**WHAT YOU NEED TO DO**
Copy every record exactly, and keep the pictures out.

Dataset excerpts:
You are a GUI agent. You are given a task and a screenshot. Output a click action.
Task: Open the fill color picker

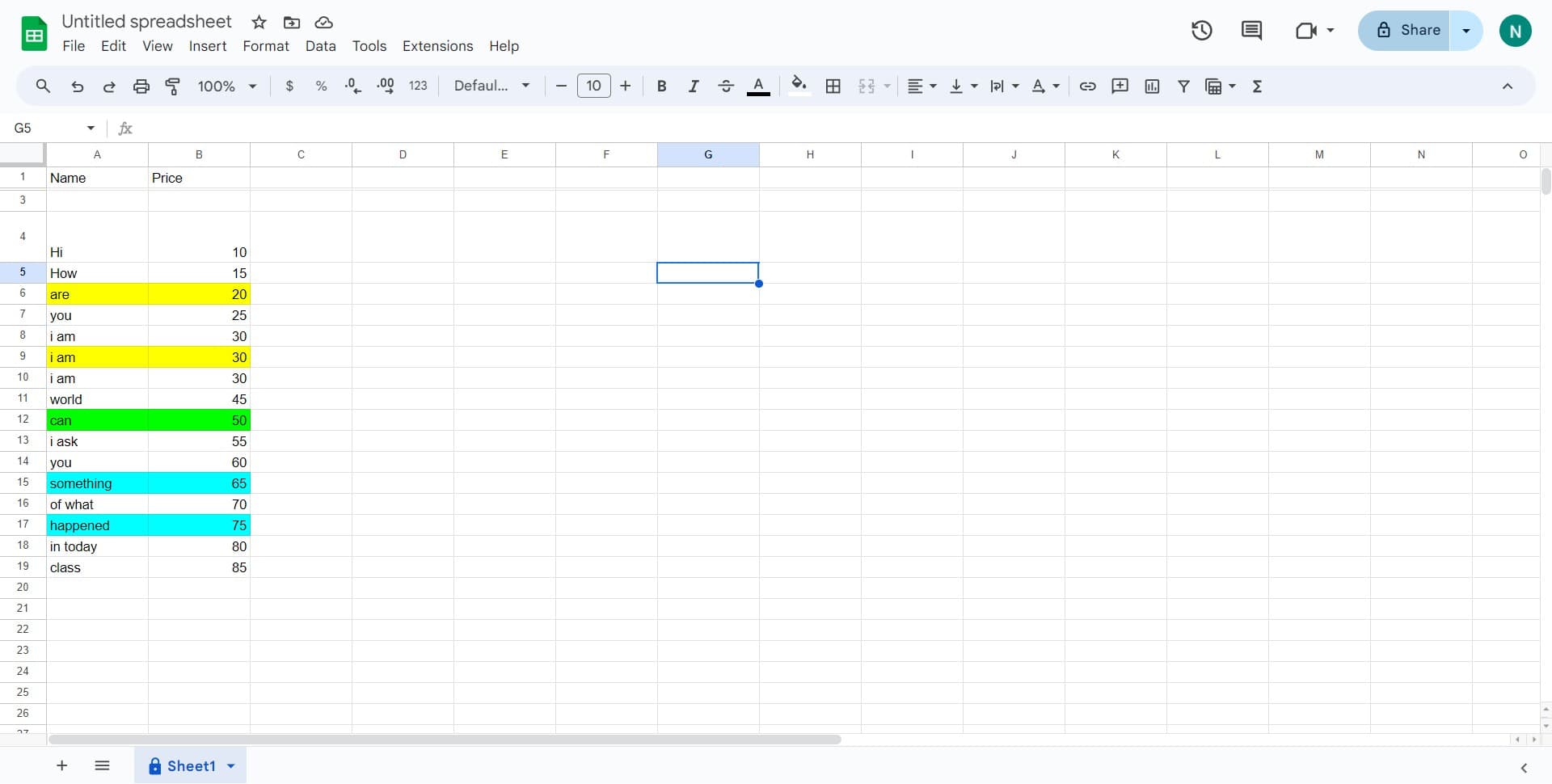click(x=799, y=86)
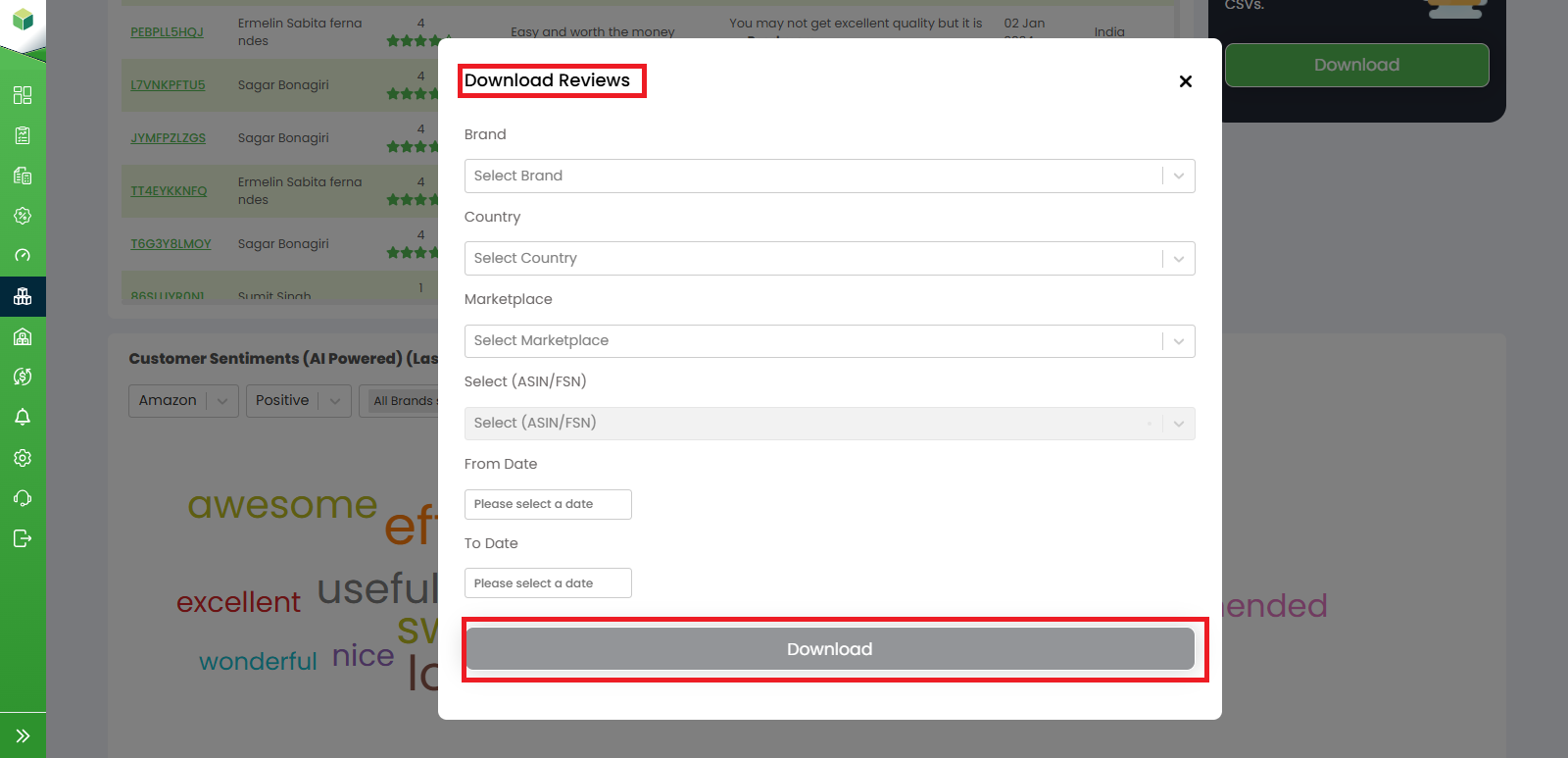1568x758 pixels.
Task: Open the dollar refresh sidebar icon
Action: (23, 377)
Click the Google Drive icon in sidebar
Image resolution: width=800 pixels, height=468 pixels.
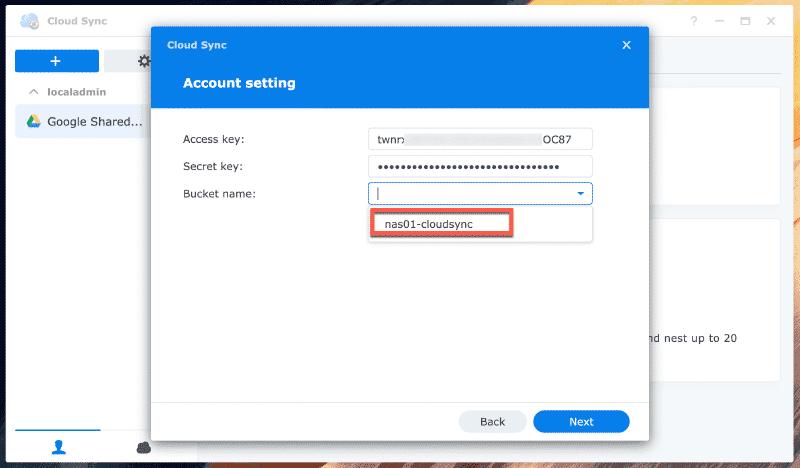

**THE COMPLETED TASK**
You are a GUI agent. You are given a task and a screenshot. Output a click action.
Task: Open the fill color picker

click(x=799, y=86)
1568x758 pixels.
Task: Open the dollar refresh sidebar icon
Action: (23, 377)
Click the Google Drive icon in sidebar
Image resolution: width=800 pixels, height=468 pixels.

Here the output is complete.